I have fires as well as fire-fighters on my mind at the moment, including Elizabeth. The top of the South Island in New Zealand is burning up and a huge fire has been raging for days on end. I can only imagine the stress of everyone living in the region and for women who are also in menopause, it’s not only the heat that is the problem, but also the stress from all the uncertainty. When we are feeling stressed, our menopause symptoms become worse. Elizabeth discovered this too.

Whilst stress is a modern-day challenge that we all face, when we have life-events such as environmental disasters impacting on us as well, the accumulation of stress can throw our symptoms into even more chaos. Stress is hell for your hormones and I don’t just mean your reproductive hormones. I also mean another hormone called Cortisol.

Most cells in your body have cortisol receptors, so this lovely hormone affects many different functions in your body. Cortisol can help control blood sugar levels, regulate metabolism, help reduce inflammation, and assist with memory. It also has a controlling effect on salt and water balance and therefore, helps control blood pressure. But when we produce too much of it, that’s when we start to have problems during our menopause transition. We know a lot about over-production of this hormone from sport and exercise science and a condition in athletes called ‘over-training syndrome’. Feeling that my blood pressure, moods and hot flushes were becoming worse when I felt stressed, I was searching for better understanding of the physiology of this and the relation to menopause. I found what I was looking for in the wonderful Seattle Midlife Women’s Health Study, published in the 2009 journal Menopause.*

The study confirmed what I was feeling myself – when we are awake in the night, we feel hot and bothered and have increased night sweats. According to the Seattle Midlife study, the cause of high overnight cortisol is not just for athletes. It is also due to higher than normal feelings of stress in women, higher testosterone and changing reproductive hormones in menopause.

Finally, an answer to what I was feeling myself! I knew that I was feeling hotter than usual and of course, when cortisol remains high overnight, then this also impacts on our sleep hormone called melatonin so we lie awake for longer. Our normal fat-burning mechanisms can be interrupted too.

This is why in the first module that women listen to in the MyMT™ ‘Transform Me’ and ‘Circuit-Breaker’ programmes, I teach them how to reduce cortisol levels before bedtime. Some of these strategies include:
  1. Reducing sugar intake so insulin levels don’t spike.
  2. Moderating protein intake at dinner because our pancreatic enzymes reduce as we age and we don’t metabolise protein as well overnight.
  3. Doing some specific mindfulness activities to reduce blood pressure.
High levels of cortisol can create inflammation and hot flush chaos.

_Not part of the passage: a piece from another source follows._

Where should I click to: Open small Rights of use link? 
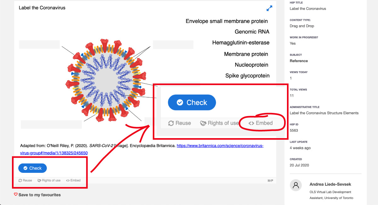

The reason for this, is because if your adrenal glands (which produce your stress hormones), are continually having to maintain high cortisol levels, then they do this by using progesterone – your lovely calming hormone which is also lowering in menopause.

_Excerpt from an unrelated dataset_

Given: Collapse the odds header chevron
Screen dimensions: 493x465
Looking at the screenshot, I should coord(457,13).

“I was feeling so confused about my symptoms – even some that I hadn’t even connected with menopause! It was absolutely a turning point for me listening to Wendy about the effect of stress on my symptoms.”

Thinking about the fires in the South Island reminds me of Elizabeth. She is a volunteer fire-fighter in Invercargill, a beautiful city positioned at the end of the world at the bottom of New Zealand’s beautiful South Island. When she came to my seminar, everything I was saying about symptoms and stress resonated with her.

My body felt stressed and I was so exhausted all of the time, especially working as a fire-fighter.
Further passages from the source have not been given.